====== LINHAS FORNECIDAS

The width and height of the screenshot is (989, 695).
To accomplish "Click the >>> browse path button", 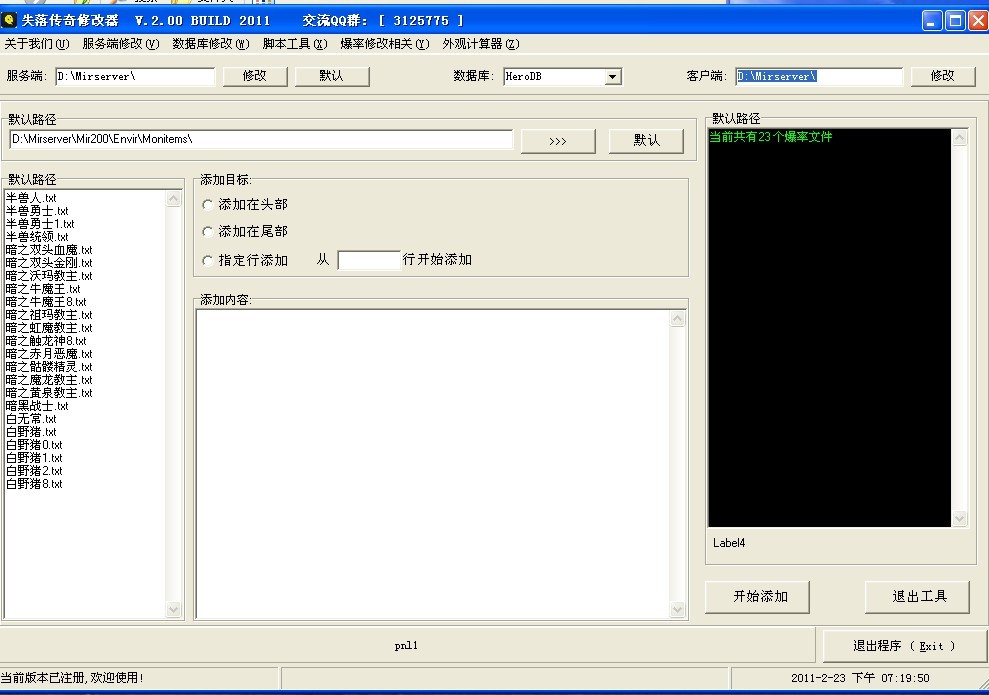I will [x=558, y=141].
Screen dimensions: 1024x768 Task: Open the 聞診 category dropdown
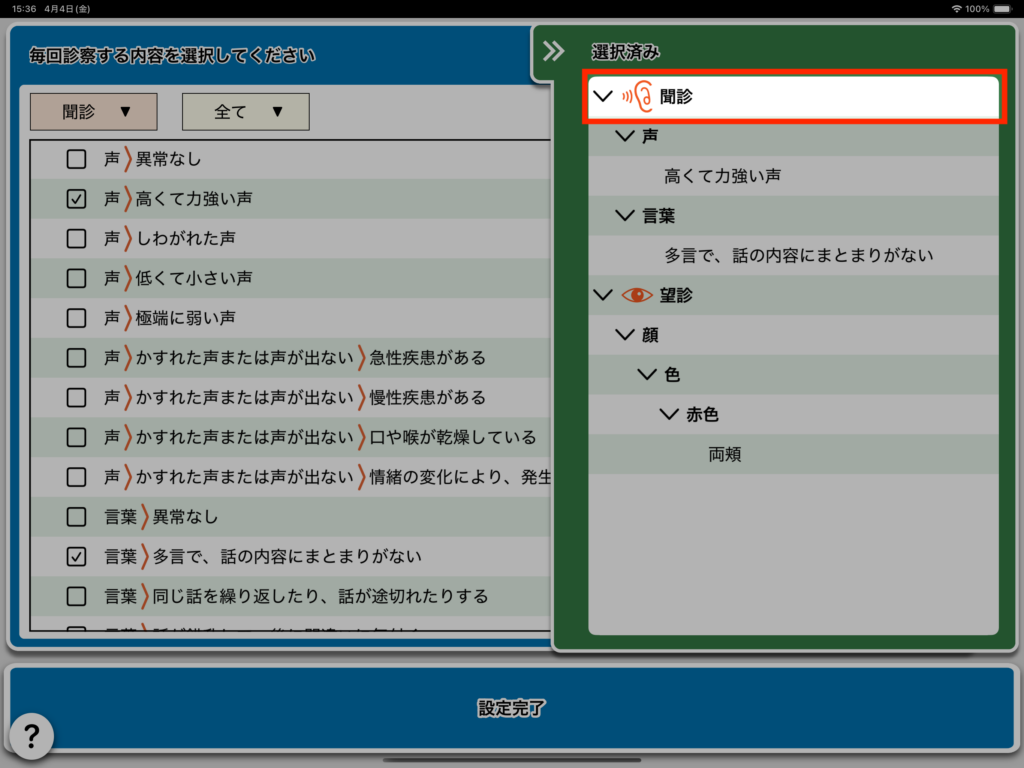(94, 112)
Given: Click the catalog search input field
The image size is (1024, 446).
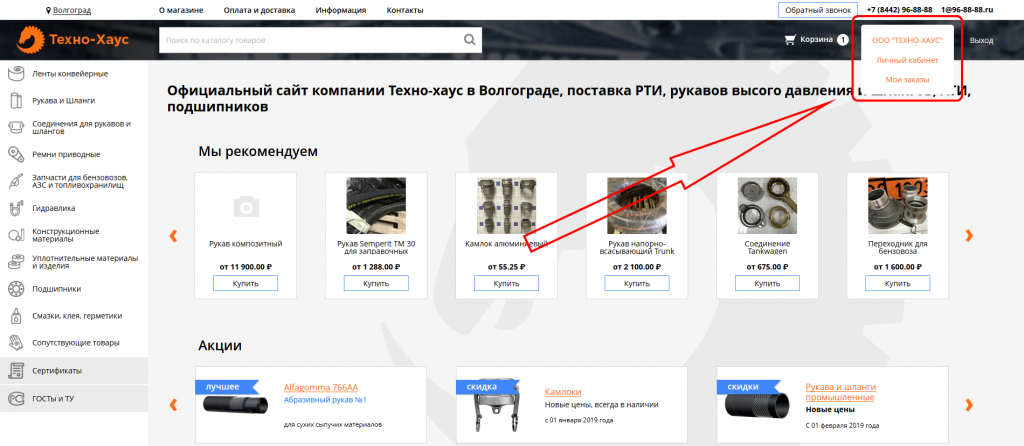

============

● INSTRUÇÕES DA TAREFA:
Por favor, reproduza o trecho que vai da linha que contém "Screen dimensions: 1024x768" até o fim das linhas, com as duas pontas incluídas e os pedidos mantidos, redimensionando cada coordenada das respostas por 1,1 e arredondando para inteiro, com metades para cima. Deixe as imagens de fora da resposta.

● RESOLUÇÃO DO PROBLEMA:
Screen dimensions: 1024x768 Task: Open the 聞診 category dropdown
(103, 123)
Given: Click the catalog search input field
The image size is (1024, 446).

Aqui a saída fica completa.